SIMPLE SUMMARY: RNA N6-methyladenosine (m(6)A) modification plays an important role in RNA processing, transport, translation, and stem cell differentiation. However, the function of METTL3 in quails’ skeletal muscle remains unknown. In this study, we cloned the full-length coding sequence of the quail METTL3 and examined its control of myoblast proliferation and differentiation, as well as the downstream genes and signaling pathways that it regulates. Our findings shed light on the regulatory network that governs poultry skeletal muscle growth and development. ABSTRACT: Methyltransferase 3 (METTL3), which has been demonstrated to play a crucial role in a variety of biological processes, is the key enzyme for catalyzing m(6)A modification in RNA. However, the complete protein sequence of METTL3 in quail has not been annotated, and its function in skeletal muscle of quails remains unknown. In the current study, the full-length coding sequence of the quail METTL3 was obtained through the 3′ rapid amplification of cDNA ends (3’ RACE) and its homology with that of other species was predicted based on a generated phylogenetic tree. A Cell Counting Kit-8 assay and flow cytometry in a quail myoblast cell line (QM7) demonstrated that METTL3 promotes myoblast proliferation. The overexpression of METTL3 in QM7 cells significantly increased the expression levels of the myoblast differentiation markers myogenin (MYOG), myogenic differentiation 1 (MYOD1), and myocyte enhancer factor 2C (MEF2C), further demonstrating that METTL3 promotes myoblast differentiation.
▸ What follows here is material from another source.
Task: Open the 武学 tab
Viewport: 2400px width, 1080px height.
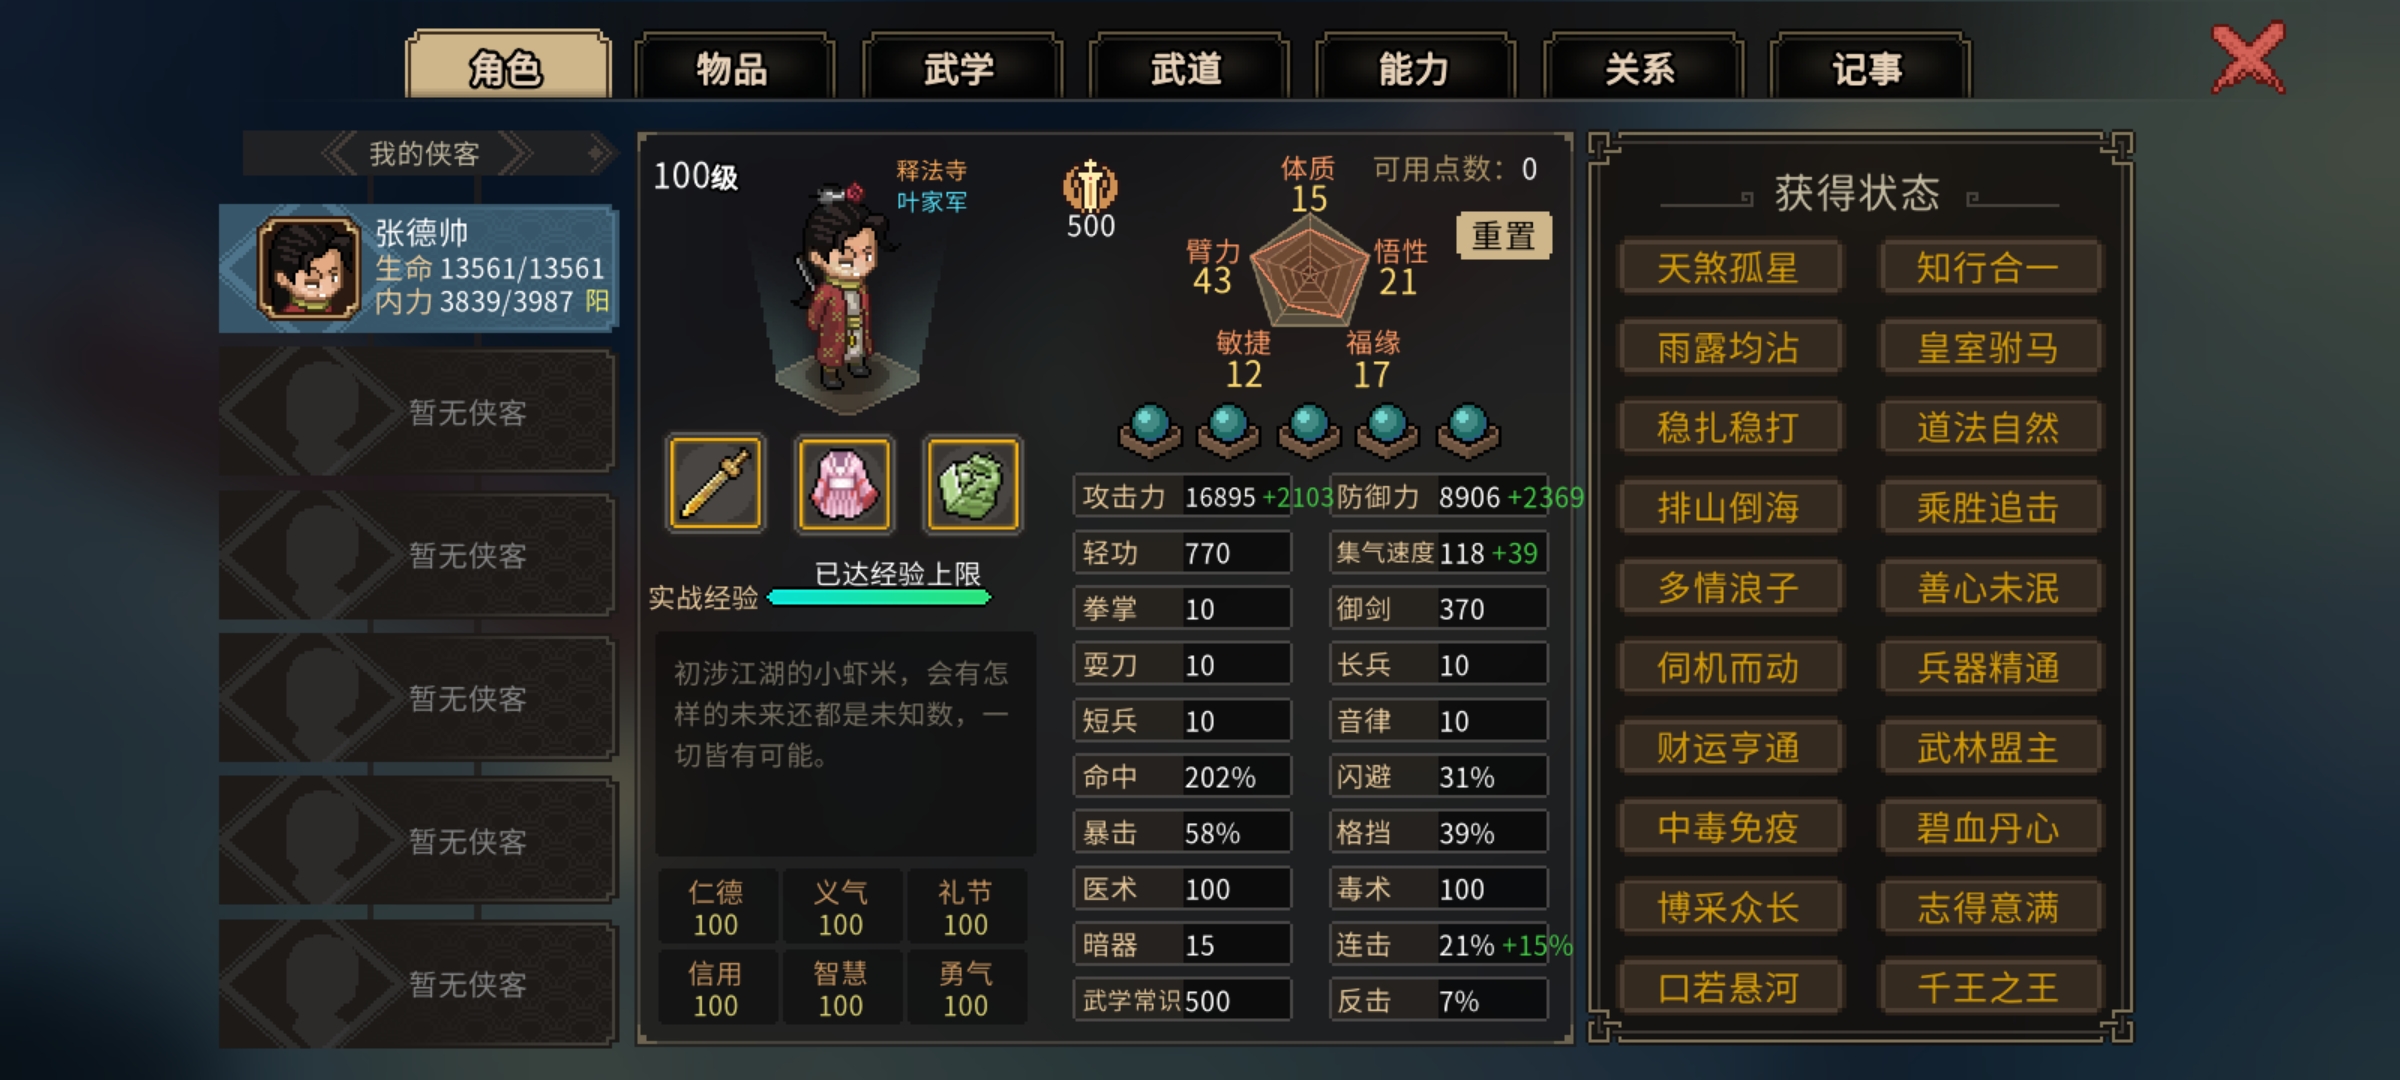Action: tap(960, 68)
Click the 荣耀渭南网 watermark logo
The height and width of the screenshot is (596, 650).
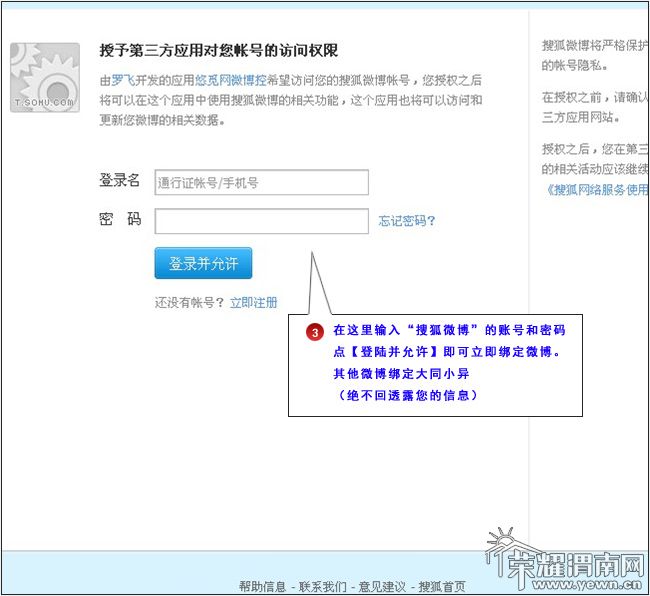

Additionally, transcriptome sequencing following METTL3 overexpression revealed that METTL3 controls the expression of various genes involved in RNA splicing and the regulation of gene expression, as well as pathways such as the MAPK signaling pathway. Taken together, our findings demonstrated that METTL3 plays a vital function in quail myoblast proliferation and differentiation and that the METTL3-mediated RNA m(6)A modification represents an important epigenetic regulatory mechanism in poultry skeletal muscle development.